Re: svn commit: r219501 - /httpd/httpd/branches/2.0.x/STATUS

At 09:39 AM 7/18/2005, jorton@apache.org wrote:
>+       -1: jorton: this is a massive patch and extremely hard to review
>+           for actual interesting content; it is mixed in with all sorts
>+           of unrelated stuff.  It needs to at least be split up or
>+           the unrelated stuff removed.
>+
>+           unrelated change: s/apr_strnatcasecmp/strcasecmp/

apr_strnatcasecmp means something different than strcasecmp,
I'm guessing the author was cutting and pasting, and never noticed
the distinction.  (Was probably looking for portable strcasecmp, 
which we already ensure will be portable.)

>+           unrelated change: s/b/bb/ on variable+parameter names a few times

axed, good point.

>+           unrelated change: whitespaces changes all over the shop

minimized if possible.

The point is that the new code can actually be compared to httpd-2.1
- it makes sense to keep identical code in sync.

>+           spurious change:? send_request_body() appears to have been inlined

Not spurious.  We were wasting alot of cycles to make send_request_body
disjoint from ap_proxy_http_request.  It isn't; the actions performed
in ap_proxy_http_request already do all the work for us, we lost that
memory and repeated some of the process in the name of separate fn()'s.

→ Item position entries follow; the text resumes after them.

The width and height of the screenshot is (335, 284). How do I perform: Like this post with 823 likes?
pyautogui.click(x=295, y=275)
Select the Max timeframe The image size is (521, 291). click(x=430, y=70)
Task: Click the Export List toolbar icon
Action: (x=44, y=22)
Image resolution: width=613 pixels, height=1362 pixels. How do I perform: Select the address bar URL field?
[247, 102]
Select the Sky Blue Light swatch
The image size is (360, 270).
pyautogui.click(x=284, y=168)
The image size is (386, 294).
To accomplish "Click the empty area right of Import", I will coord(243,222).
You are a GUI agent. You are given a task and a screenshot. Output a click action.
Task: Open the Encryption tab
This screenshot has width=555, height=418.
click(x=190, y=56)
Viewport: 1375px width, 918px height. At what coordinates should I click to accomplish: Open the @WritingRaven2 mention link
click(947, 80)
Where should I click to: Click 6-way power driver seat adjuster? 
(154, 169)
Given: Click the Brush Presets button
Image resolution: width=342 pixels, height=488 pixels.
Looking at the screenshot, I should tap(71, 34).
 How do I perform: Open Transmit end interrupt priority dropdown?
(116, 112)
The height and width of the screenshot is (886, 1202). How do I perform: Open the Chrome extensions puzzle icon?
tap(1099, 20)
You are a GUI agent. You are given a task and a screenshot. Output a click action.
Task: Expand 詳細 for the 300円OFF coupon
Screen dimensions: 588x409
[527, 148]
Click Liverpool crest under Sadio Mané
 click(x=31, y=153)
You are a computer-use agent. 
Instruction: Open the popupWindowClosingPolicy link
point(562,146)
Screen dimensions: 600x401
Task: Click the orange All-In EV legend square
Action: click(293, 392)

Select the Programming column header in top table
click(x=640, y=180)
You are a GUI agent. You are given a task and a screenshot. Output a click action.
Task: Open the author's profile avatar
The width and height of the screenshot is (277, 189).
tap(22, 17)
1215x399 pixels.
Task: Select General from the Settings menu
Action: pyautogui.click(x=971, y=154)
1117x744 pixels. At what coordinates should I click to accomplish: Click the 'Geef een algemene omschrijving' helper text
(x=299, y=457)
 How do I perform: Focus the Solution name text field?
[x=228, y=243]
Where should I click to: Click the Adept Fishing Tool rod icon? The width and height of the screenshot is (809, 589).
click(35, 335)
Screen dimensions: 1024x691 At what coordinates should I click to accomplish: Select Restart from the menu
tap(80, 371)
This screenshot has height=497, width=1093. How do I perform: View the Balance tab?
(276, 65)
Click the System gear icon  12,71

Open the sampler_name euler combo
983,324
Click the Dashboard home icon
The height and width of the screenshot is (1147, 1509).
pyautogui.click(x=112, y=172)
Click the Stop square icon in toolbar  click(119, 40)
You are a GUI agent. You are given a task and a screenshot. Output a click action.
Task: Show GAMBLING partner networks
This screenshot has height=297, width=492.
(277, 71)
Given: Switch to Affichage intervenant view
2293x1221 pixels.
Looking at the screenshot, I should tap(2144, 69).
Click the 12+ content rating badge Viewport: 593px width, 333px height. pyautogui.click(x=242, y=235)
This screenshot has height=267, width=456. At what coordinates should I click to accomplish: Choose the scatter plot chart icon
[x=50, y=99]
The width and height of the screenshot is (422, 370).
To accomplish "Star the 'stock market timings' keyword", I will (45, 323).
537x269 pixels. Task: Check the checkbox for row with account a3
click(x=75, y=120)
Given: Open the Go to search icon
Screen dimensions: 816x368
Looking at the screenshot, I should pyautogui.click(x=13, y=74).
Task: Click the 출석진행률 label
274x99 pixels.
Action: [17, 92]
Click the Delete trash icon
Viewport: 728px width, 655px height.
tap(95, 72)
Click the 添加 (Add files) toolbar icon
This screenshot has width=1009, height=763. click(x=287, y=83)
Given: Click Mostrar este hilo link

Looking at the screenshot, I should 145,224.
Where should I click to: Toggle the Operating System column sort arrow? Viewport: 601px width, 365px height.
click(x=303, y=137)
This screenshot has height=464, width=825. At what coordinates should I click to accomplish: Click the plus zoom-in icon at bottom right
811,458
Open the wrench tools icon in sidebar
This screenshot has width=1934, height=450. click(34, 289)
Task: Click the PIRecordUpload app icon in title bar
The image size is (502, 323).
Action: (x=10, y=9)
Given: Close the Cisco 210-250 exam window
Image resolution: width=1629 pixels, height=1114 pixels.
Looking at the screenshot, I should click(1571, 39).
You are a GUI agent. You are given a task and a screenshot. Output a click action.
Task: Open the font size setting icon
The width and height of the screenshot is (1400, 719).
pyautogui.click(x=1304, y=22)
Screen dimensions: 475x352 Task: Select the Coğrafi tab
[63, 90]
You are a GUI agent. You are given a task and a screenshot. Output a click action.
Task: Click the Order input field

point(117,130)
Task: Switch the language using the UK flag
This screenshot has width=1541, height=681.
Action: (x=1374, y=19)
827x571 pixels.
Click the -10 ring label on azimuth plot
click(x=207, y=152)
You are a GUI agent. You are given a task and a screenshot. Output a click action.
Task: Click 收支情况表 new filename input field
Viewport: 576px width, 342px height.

By splitting this code across two functions it was very hard to review
the code.  I agree simple patch review is good, but the fact is that
the code itself was too hard for anyone to review, thus these bugs that
had crept into the refactoring a few years back.

The attached patch (available unmauled from
  http://people.apache.org/~wrowe/httpd-2.0-proxy-request-4.patch)
should address all of your valid concerns.

I consider your other concerns invalid because the original code
was otherwise illegible, duplicitous (which introduced even MORE
bugs), and never followed style conventions.  40% of the time I 
am trying to review code in an 80 column vim window in wrap mode,
and some of the proxy code looks like no other code in httpd.

I've tried to make the new patch as simple as possible, without
being so simple as to make review of proxy_http.c impossible.
Since only five people in this world can apparently read the
-old- code, I consider making the -code- more legible than the
actual -patch- a valid reason for a somewhat more complex patch.